William Hutton (1793 – 10 November 1839) was a British writer. He is notable for having written A Voyage to Africa, which was published in 1821. He also served briefly in the British foreign service in the Ashanti Empire and as Commandant of St Mary's Island, the Gambia.

== Colonial service ==

=== Ashanti ===
Hutton was employed as a writer with the British African Company of Merchants. In 1819, Hutton travelled with Joseph Dupuis, British Consul at Kumasi, to the Cape Coast. It is an account of these events that led Hutton to write A Voyage to Africa. In January 1820, Hutton was part of a British party that received Adum, the nephew of the King of Ashanti, at Cape Coast.

==== Writing ====
Hutton wrote A Voyage to Africa in 1820. It was published in London in 1821. It was a part-travelogue, and part-diplomatic chronicle.
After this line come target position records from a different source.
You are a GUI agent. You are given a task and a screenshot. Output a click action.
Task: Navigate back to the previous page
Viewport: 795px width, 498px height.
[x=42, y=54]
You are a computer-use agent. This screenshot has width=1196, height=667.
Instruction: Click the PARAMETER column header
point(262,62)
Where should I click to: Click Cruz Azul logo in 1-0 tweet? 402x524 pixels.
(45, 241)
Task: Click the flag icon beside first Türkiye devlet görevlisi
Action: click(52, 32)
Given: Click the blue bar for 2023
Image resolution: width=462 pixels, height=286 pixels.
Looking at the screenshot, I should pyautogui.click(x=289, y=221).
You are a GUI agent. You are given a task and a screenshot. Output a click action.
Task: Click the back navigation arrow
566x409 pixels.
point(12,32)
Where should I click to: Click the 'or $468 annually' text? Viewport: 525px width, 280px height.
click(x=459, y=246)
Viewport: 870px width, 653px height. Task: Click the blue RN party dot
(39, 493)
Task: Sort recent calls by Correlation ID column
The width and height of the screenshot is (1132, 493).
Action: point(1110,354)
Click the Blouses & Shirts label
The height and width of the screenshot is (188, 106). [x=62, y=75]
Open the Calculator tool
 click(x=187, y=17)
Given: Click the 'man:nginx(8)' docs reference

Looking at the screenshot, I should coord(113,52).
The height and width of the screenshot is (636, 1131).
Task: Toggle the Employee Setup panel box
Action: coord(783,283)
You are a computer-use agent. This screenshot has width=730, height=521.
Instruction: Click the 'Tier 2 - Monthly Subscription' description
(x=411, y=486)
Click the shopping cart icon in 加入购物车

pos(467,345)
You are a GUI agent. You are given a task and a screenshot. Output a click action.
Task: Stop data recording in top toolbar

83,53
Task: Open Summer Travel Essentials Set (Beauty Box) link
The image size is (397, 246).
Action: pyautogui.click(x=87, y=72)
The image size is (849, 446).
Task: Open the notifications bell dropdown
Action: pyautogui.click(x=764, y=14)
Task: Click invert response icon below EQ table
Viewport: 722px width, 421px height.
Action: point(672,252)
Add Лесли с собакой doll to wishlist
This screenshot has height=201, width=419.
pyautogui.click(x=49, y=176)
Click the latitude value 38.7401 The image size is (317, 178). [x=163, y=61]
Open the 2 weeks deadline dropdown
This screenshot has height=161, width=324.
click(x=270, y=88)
It is likely that it would have been read in both Britain and in the United States, where British books were often imported.

=== The Gambia ===
In 1829, Hutton became Acting Commandant of St Mary's Island after the previous Commandant, Alexander Findlay, returned to Britain. While temporarily in charge of the administration, Hutton made a voyage up the river to Fattatenda and Kantalikunda. Eleven Bathurst merchants had agreed to send goods up the river, provided Hutton could make satisfactory local treaties. On 11 April 1829, he agreed to pay £50 to the chief of Kantalikunda if he allowed Bathurst merchants to set up houses and factories in the town.

On 13 April 1829, Hutton entered into another treaty, with Mansa Kwiri, the King of Wuli. It stated that in return for an annual payment of £200, the King would grant the British full access to and sovereignty over Fattatenda and 100 acres of land surrounding it. When news of these treaties reached London, they did not meet with the approval of Robert William Hay. Findlay was instructed to investigate the treaties when he returned to the Gambia to take up the role of Lieutenant Governor. In particular, there were concerns over expenses that Hutton incurred, including a significant wine bill that he debited to the colonial government. Upon investigation, it was decided to dismiss Hutton from colonial service. Formerly of Kent Road, London, he died at Wells, Somerset, on 10 November 1839, aged 46.